Industry professionals more optimistic about Australian property market, with outlook strongest in WA, NT and NSW: ANZ/PCA
A combination of rate cuts and an improved economic outlook has resulted in confidence about property prices rising in 2013 lift among property professionals surveyed by ANZ and the Property Council of Australia (PCA).
Optimists now outweigh pessimists by around 10%, according to the March quarter PCA-ANZ property industry confidence index, which considers views on the property market over the next 12 months with 3,000 property professionals surveyed.
This is up from an almost evenly divided outlook in the December quarter survey, but still indicates a good deal of uncertainty about whether house prices will rise or fall in 2013.
Overall confidence about the property market over the next 12 months rebounded in the March quarter following falls in the previous two quarter, rising 5 points to 107, compared with 102 in the December quarter, with stronger expectations for house price growth and positive expectations for property construction.
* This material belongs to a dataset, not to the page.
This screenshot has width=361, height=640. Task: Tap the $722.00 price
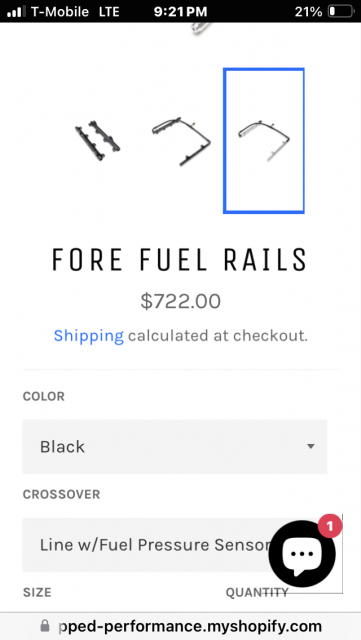tap(180, 302)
Click to enlarge“Property industry expectations for house prices in the coming year increased in the March quarter buoyed by increased housing sales and improved affordability,” say ANZ senior property analyst David Cannington, who compiled the report along with ANZ’s head of property research Paul Braddick.
“Looking ahead, the combined impact of tight underlying demand/supply housing market fundamentals, expectations of further rate cuts and a steady medium to long-term domestic economic outlook have improved property industry residential price growth expectations.
“However, despite improved sentiment and affordability, the prevailing sense of caution in the household and financial sectors will limit the ‘normal’ cyclical rebound in house prices,” he says.
Expectations for house price growth and overall property market confidence are strongest in WA and the Northern Territory, due to their exposure to the mining sector, with NSW and Queensland the only other states where optimists outweigh pessimists on house price growth in 2013.
Optimists outweigh pessimists on house price growth expectations by 72% in the Northern Territory, by 55% in WA and by 36% in NSW and by less than 10% in Queensland – all improvements on the previous quarter.
Property professionals are almost divided on Victorian house price growth, with pessimists just shading optimists.
A majority of property professionals tip house prices to fall in South Australia, Tasmania and the ACT.
Confidence is highest in WA and the Northern Territory, the states with strongest expectations for economic growth this year due to their mining sector exposure.
They both recorded higher readings of 131 points in the March quarter, though well down on peak readings achieved in the June quarter of 2012 – an indication of the impact that the mining boom is expected to peak soon has had on the property outlook in these two states.
There was also a rise in property market confidence in NSW (112) and an improvement in Victoria, but it remains below the benchmark 100-point setting with a reading of 99.
Confidence remains weak in Tasmania (83) and the ACT (90) and South Australia (92) – with all three states recording a drop in confidence over the quarter.
WA (131) and the NT (131) - showed the strongest property industry confidence across states and territories, followed by NSW (112). Victoria (99), Tasmania (83) and the ACT (90) were the only states/territories to report ‘negative’ confidence.
“Property industry confidence across states and territories largely reflects differing expectations for state economic growth,” says Cannington.
“The highest proportion of respondents expecting state economic growth to be higher in the coming year were also in the NT (54%) followed by WA (39%).
“In contrast, the net balance of respondents expect state economic growth to be lower in the coming year across all other states and territories, with state economic expectations deteriorating in the March quarter in both Tasmania (68% expect state economic growth in the coming year to be lower in the March quarter survey compared to 60% in the December quarter) and the ACT (53% in the March quarter survey compared to 45% in the December quarter),” he says.